このメカで奥行き55mmのボディが収納時に48mmに縮まり、コニカC35の52mmに勝ることができた。こんな努力の積み重ねによってモノは進化していくのでしょう。


今回、注目したのがそのレンズ。

MINOLTA ROKKOR 40mm f2.7  3群3枚構成

シンプルなトリプレット構成。それでいてf2.7とライバルのf2.8 に対して僅かだが明るくしている。写りの評判も良いカメラなので、あえてレンズ3枚のトリプレット構成にこだわったのではないだろうか。


面白そうなので、壊れたジャンクカメラを買ってみた。

巻き上げが動かないジャンクで、修理しようと分解した後がある。レンズは綺麗なのでデジタル用に改造するにはちょうどいい。分解して見てみましょう。

プラスチックボディで、薄い金属製の化粧パネルの構成だ。貼り革がボディ底面まで回っているのが気になっていたが、底まで化粧パネルが回っているのが原因だった。

2本の強力なスプリングで沈胴機構を造っている。プラスチック構造なこともあり、全体に精度感を感じない造り。巻き上げ故障もギアの噛み込みが原因だった。



酸化トリウムレンズにより、レンズ透過光が黄変している

測定すると (安全な範囲だが) 放射線が出ている。光学ガラスでは最も高性能だった酸化トリウム、いわゆるアトムレンズが使われているようだ。高屈折低分散という理想的な特徴があるが放射能という有り難くない欠点も持っていて、時間がたつと隣接するレンズも巻き込んで黄変する。ミニマム構成なのに明るく評判の良いレンズなので、時代的にトリウムレンズが使われている予想はしていた。

後玉位置で0.7μSv/hを記録したが、数cm離せば環境基準以下になる。


レンズシャッターは2速切り替えの簡易型。自動露出は絞りだけが調整される。フラッシュマチック/距離に応じて絞りを調整する機構は、2つのカムで複雑な動きをつくっている。

フォーカスは前玉回転。シンプルな構造だが近距離時に描写が悪くなる。改造レンズでは全群繰り出しフォーカスにして最短撮影距離を短くしたい。


ソニーEマウントに改造。

レンズ鏡胴を分解して、レンズシャッターの開放化を行う。

フォーカスはヘリコイド中間リングを使う。40mmレンズなのでバックフォーカスは短く、11mmの中間リングがギリギリ使える。フォーカスリングと中間リングの隙間は0.5mmで、レンズ鏡胴はフォーカスリングの内側に入ってしまう。
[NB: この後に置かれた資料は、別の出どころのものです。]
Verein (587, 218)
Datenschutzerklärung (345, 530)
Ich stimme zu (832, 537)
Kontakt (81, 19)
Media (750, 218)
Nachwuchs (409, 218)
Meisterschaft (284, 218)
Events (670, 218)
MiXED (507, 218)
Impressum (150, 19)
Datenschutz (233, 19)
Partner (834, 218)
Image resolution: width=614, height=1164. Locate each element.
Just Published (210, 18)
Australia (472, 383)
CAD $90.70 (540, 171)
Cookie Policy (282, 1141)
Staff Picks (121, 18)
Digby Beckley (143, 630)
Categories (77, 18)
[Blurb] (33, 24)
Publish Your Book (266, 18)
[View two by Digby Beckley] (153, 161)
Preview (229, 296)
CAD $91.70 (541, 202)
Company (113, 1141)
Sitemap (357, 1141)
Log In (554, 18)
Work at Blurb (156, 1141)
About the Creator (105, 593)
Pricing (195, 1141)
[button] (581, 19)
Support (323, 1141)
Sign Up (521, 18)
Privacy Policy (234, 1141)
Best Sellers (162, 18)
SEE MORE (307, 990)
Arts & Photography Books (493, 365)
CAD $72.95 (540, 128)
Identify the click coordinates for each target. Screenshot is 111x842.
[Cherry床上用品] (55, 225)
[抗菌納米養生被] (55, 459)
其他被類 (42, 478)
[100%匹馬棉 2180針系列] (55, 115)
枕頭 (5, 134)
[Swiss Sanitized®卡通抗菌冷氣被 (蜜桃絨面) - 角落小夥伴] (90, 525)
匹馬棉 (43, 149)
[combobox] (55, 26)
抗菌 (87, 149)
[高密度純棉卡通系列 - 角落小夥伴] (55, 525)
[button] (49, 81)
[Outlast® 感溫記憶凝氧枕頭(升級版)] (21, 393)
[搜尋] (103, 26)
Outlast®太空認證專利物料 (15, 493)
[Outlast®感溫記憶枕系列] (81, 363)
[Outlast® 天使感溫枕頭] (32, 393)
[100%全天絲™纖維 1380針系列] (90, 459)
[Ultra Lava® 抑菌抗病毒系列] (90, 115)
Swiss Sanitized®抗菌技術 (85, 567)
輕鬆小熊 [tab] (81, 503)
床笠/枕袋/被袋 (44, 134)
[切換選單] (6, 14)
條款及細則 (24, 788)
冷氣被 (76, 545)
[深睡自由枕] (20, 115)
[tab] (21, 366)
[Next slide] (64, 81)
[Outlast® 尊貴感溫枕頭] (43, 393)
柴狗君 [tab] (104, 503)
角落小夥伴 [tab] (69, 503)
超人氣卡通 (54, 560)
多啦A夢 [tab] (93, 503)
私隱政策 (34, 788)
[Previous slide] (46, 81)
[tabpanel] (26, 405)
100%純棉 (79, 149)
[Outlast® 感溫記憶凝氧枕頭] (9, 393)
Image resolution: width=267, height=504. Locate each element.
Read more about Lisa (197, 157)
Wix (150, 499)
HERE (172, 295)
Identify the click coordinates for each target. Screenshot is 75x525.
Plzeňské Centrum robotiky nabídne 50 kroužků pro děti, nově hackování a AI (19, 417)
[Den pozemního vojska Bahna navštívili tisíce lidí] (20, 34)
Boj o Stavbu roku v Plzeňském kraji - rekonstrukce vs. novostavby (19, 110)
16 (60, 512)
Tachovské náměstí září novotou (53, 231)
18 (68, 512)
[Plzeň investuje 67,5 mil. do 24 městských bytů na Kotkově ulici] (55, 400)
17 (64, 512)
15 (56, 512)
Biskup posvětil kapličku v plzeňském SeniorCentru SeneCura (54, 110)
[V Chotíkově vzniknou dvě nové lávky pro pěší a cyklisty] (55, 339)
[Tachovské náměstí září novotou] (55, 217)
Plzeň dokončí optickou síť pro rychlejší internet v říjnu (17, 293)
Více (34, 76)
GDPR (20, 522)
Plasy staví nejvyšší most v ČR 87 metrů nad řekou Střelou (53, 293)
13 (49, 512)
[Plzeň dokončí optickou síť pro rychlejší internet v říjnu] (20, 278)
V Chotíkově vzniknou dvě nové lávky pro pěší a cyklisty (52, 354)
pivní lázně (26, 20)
絞りはフラッシュマチックリングにしようと思っていたが、分解したらスムーズに動かなくなってしまった。

さてどうするか。

使わなくなった前玉回転用フォーカスリングが絞りレバーと位置が近いので、絞りリングに改造することにした。


前玉フォーカスリング内側の絞り制御カムと、レンズ鏡胴に付けるM42マウントの基礎を3Dプリンターで出力する。小物なのですぐプリントできるが、時間がかかるのはこれから。現物合わせで、調整しながら組み立てる。

絞り羽根はオリジナルのまま、(元)フォーカスリングに付けたカムで、スムーズに操作できる。チープな2枚絞りは形が悪く、写りに影響がある気がする。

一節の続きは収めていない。